Listen, there’s no beautiful way to say this: I’m not sure which parts of my personality predate my chronic illness and PTSD. I’m not sure which pieces of myself have always been here and which parts are symptoms turning outward.

 

I’m not even sure if it matters at this point.

I’ve lived with fibromyalgia and post traumatic stress disorder since I was seven. This year marks my fifteenth year of being sick and sad and crazy – but, as I’ve stated before, I’ve never been happier to be alive. So why can’t I let this go?

As a Sick person, so many aspects of my daily life feel out of control. I can’t control my body, my pain, my exhaustion. I can’t stop strangers, friends, and family alike from explaining to me how I’m using my body wrongly. I can’t go out often with my friends because I’m too tired to function.

This illness has taken so much from me.

As a Mentally Ill person, I feel a lot of shame for the way my disorders manifest. I require a lot of reassurance. I worry that I’m constantly being manipulative. I’m so afraid of men that I carry a hunting knife in my purse at all times. I left my last job because my boss told the staff that I was too much of a slut to be afraid of men and that I didn’t deserve to be protected from the asshole behind this post. That situation created a deep anger and anxiety around being misunderstood and mistreated.

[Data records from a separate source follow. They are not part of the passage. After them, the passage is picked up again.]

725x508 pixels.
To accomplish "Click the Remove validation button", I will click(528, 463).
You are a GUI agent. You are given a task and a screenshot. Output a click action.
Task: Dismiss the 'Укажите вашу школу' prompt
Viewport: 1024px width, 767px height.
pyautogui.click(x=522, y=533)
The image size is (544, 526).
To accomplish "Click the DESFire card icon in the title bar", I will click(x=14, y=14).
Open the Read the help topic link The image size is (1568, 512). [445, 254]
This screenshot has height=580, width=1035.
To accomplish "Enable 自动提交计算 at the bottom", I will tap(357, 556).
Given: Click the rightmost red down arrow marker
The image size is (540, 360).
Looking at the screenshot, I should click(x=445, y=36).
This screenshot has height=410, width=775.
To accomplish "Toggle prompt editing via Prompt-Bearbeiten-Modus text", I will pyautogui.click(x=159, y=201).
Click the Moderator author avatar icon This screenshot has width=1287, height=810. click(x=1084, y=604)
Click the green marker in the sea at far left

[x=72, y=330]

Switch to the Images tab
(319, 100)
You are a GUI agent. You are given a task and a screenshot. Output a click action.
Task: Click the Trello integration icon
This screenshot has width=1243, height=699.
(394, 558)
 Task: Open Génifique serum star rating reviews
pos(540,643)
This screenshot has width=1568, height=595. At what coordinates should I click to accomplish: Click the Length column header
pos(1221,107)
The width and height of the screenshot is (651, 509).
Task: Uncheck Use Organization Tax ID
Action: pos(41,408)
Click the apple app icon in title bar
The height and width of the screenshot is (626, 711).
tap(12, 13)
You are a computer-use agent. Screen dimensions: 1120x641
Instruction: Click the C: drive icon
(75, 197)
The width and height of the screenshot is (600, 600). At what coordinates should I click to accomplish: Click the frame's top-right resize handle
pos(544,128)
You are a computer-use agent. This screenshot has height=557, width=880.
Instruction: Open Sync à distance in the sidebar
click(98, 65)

This illness has taken too much from me.

Sometimes I am so overwhelmed by everything that I don’t even try. I don’t pretend to be well in any way. My door shuts quietly, I take meals by myself, I don’t answer the phone. I am not a full person on these days. I am a half-being, sick and sad, eyes wide as I try not to cry. It’s true, these days aren’t happy and they aren’t fun but they feel more honest.

In this way, I need those half-days.

I need time to be ill, to shed the mask of health that I wear every day. You wouldn’t believe how heavy that disguise can be – its weight makes my arms ache. But who would I be without my sicknesses? What kind of person would I be if my body and mind were better balanced, more functional, less damning? Who could I be without near-crippling fear, pain, exhaustion?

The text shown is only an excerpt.